Acendam-se as luzes outra vez!
Em tempos de pandemia, por mais que se tente evitar, o medo acaba sempre por influenciar o discurso social. Estamos num tempo em que até as luzes do Iluminismo começam a falhar e de repente surgem indivíduos com a vontade de nos mergulhar numa nova idade das trevas com os discursos do costume de “isto é o fim do mundo”, “desta não nos safamos” e “o sermão de (algum apóstolo) já descrevia a chegada do COVID-19”. Entretanto, na televisão há o desconsolado “vamos ficar todos bem”, não com vontade e com determinação, mas antes como se de um último suspiro de quem já não aguenta mais se tratasse.
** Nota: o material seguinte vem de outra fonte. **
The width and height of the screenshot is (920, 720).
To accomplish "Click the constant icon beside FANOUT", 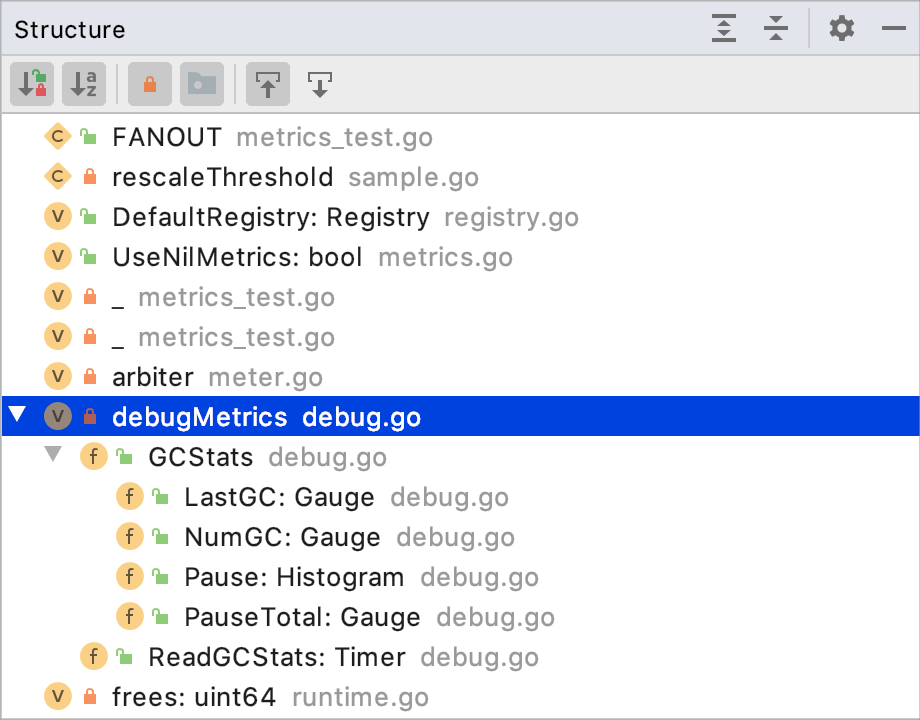I will click(x=57, y=137).
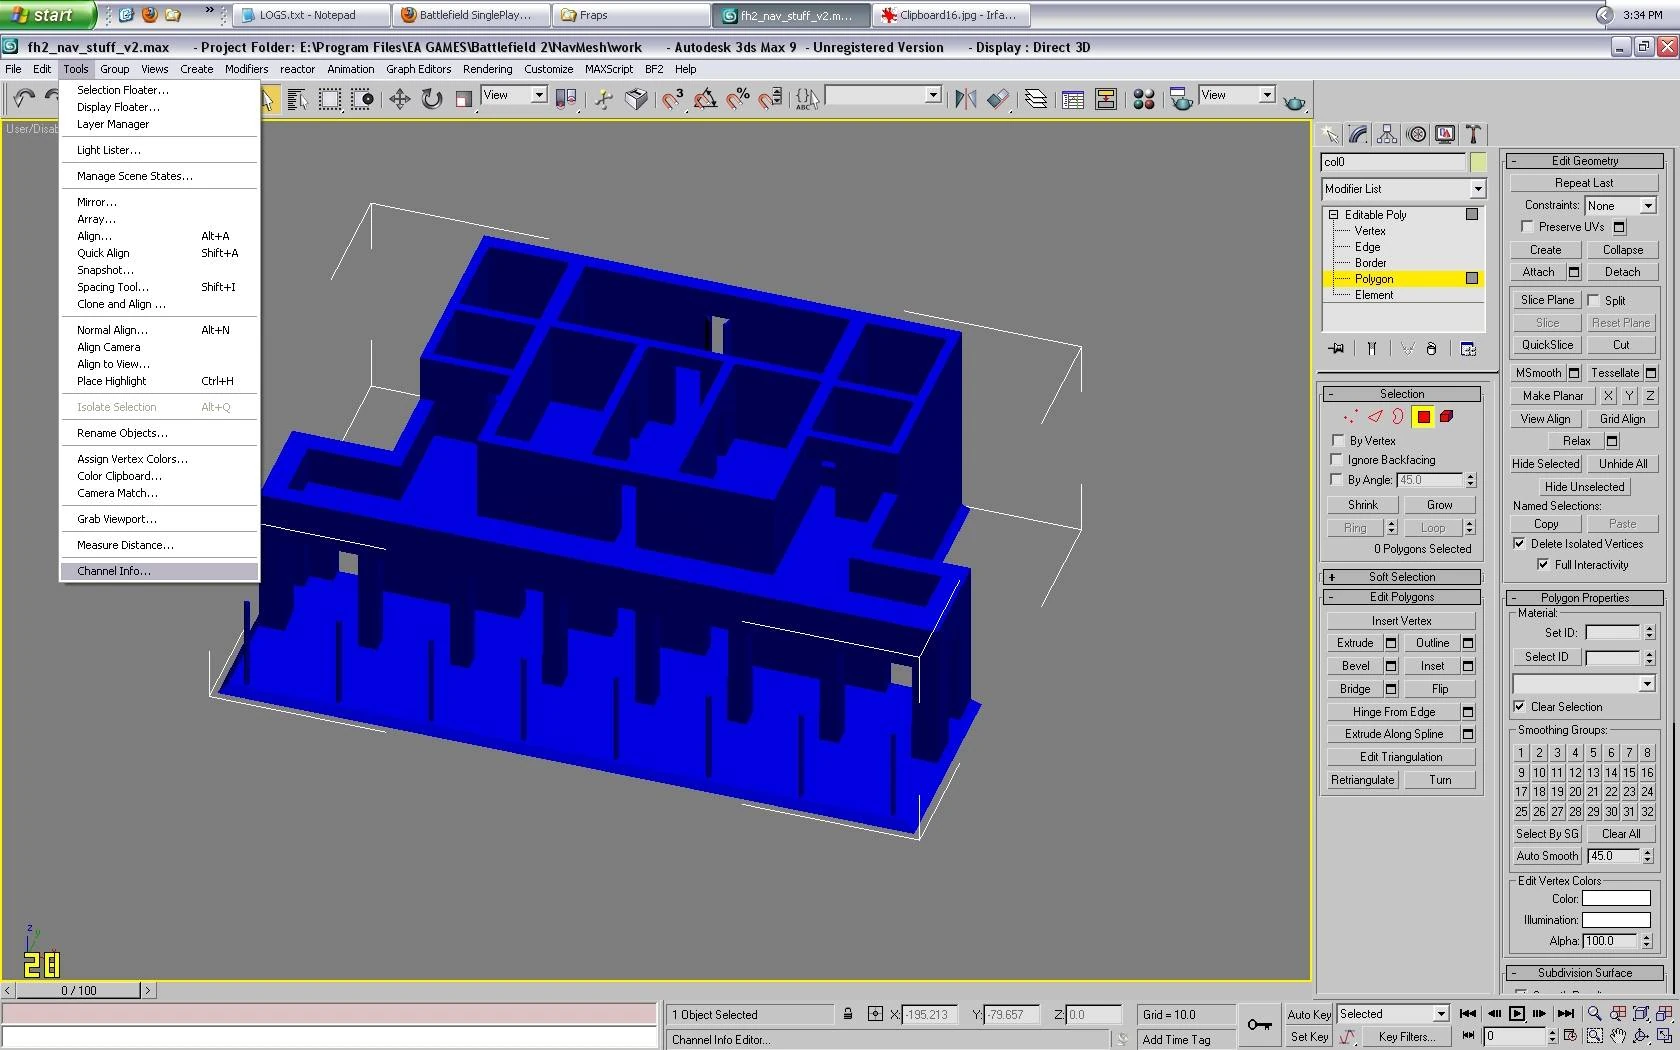Open the Hierarchy panel tab icon

[x=1387, y=135]

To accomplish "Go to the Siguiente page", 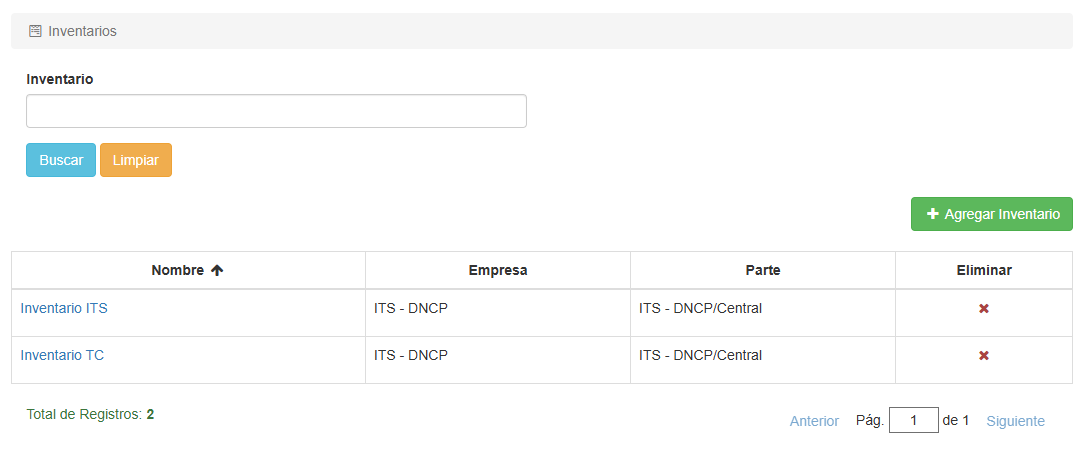I will pos(1015,421).
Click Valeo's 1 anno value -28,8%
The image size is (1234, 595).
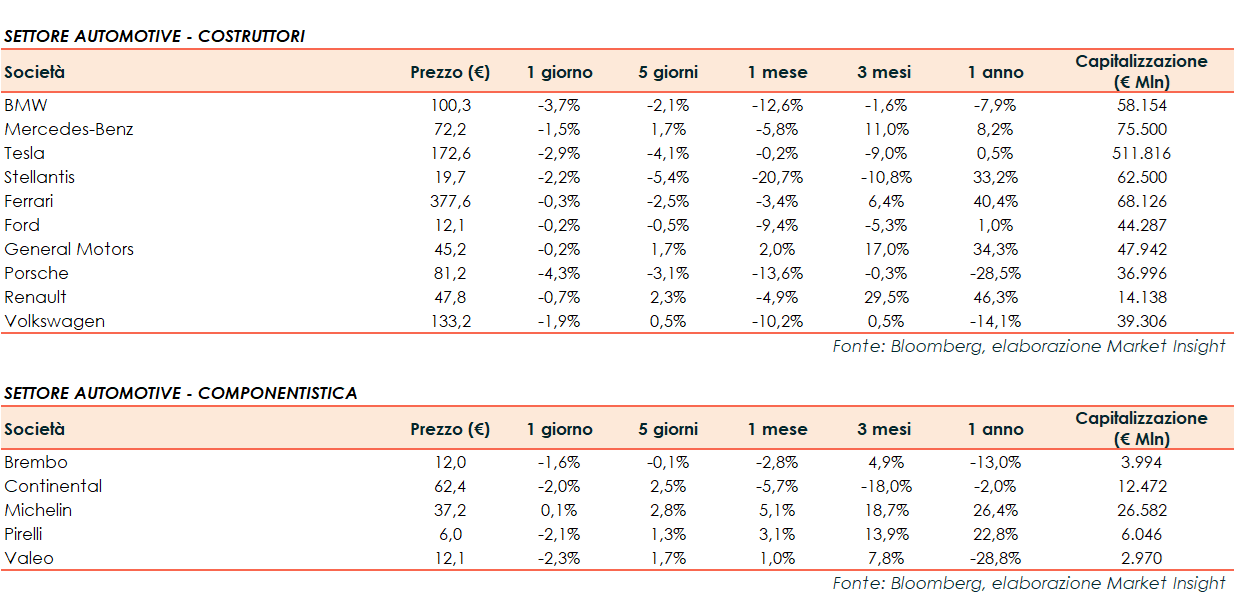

No fundo, há tudo menos o mínimo de coragem e um discurso efetivamente motivador.
Machiavelli, apesar de já ter falecido há quase 500 anos, ainda é um dos filósofos e políticos mais falados de todos os tempos. A sua postura é de brutalidade estratégica e extremamente calculista. Os seus pensamentos em relação ao controlo da população pelo medo, demonstrados na sua mais famosa obra “O Principe”, são muito relevantes para esta questão (aconselho a leitura da obra na íntegra a qualquer interessado). Sumariamente, a ideia que transmite é a de que o medo equivale à arma mais poderosa que pode ser aplicada no controlo populacional. Porém, o que acontece quando este medo não é aplicado por uma pessoa ou entidade concreta, mas por um acidente tão aleatório como um vírus? O que está a acontecer agora: o caos moral e só não está a acontecer o descontrolo social porque, felizmente, foram postas medidas eficazes a tempo de evitar a situação.
E a que situações de caos específicas me refiro? Primeiro, à situação referente aos estudantes/trabalhadores deslocados da Madeira que me afetou diretamente e ainda está a afetar quem ainda não voltou dos sítios onde estuda ou trabalha. A paranoia foi tanta que até frases como “não quiseram ser independentes? Pois agora que o sejam” se tornaram aceitáveis entre vários membros da comunidade madeirense que estavam ansiosos por fechar o aeroporto e deixar qualquer pessoa que estivesse fora a se desenrascar por si mesma, mesmo que fossem os filhos da terra que dela falam com tanto orgulho (e que ultimamente para ela pretendem trabalhar). Acho escusado examinar o quão monstruosa esta atitude é porque os factos falam por si.
O segundo caso refere-se a uma faixa etária afastada da minha, a dos idosos. Acho que todos vimos ou ouvimos falar da foto do idoso no supermercado a olhar para as estantes vazias, um problema sério mas que como de costume foi ignorado. Assim continuou o açambarcamento de bens essenciais por parte de uma parte significantiva da população que mais uma vez decidiu ignorar os apelos contínuos das autoridades de saúde para evitar este tipo de comportamentos. O que se verificou? Não faltaram bens, mas à primeira hipótese a sociedade entrou em modo de “salve-se quem puder” e de repente os mesmos que criticavam a despenalização da eutanásia já ignoravam as óbvias limitações dos idosos (seja em termos de deslocação, seja da sua maior vulnerabilidade em relação ao COVID-19) na aquisição de bens nestes tempos “anormais”. O mesmo ocorreu de forma mais extrema na Madeira, na medida em que mesmo antes de ter surgido o primeiro caso já estavam a ocorrer invasões aos supermercados. Como em relação ao meu grupo, o de estudantes deslocados, o pensamento foi o de “eles que se desenrasquem”.
Na verdade, no momento em que mais foi preciso nos mantermos unidos, viramo-nos uns contra os outros por causa de um vírus que poderia ser muito mais letal e perigoso (e note-se que isto não é uma desvalorização da perigosidade que este vírus efetivamente representa). Dito isto, urge enfrentar esta crise (e a económica que se segue) com mais coragem, empatia e inteligência e com menos ódio e medo, porque os discursos apocalípticos sem sentido e os comportamentos de segregação apenas levam à propagação de informação falsa (a níveis ridículos), ao atraso no encontro de uma solução e ao desenvolvimento de novos problemas como o da assunção sem constrangimentos do racismo em relação aos asiáticos.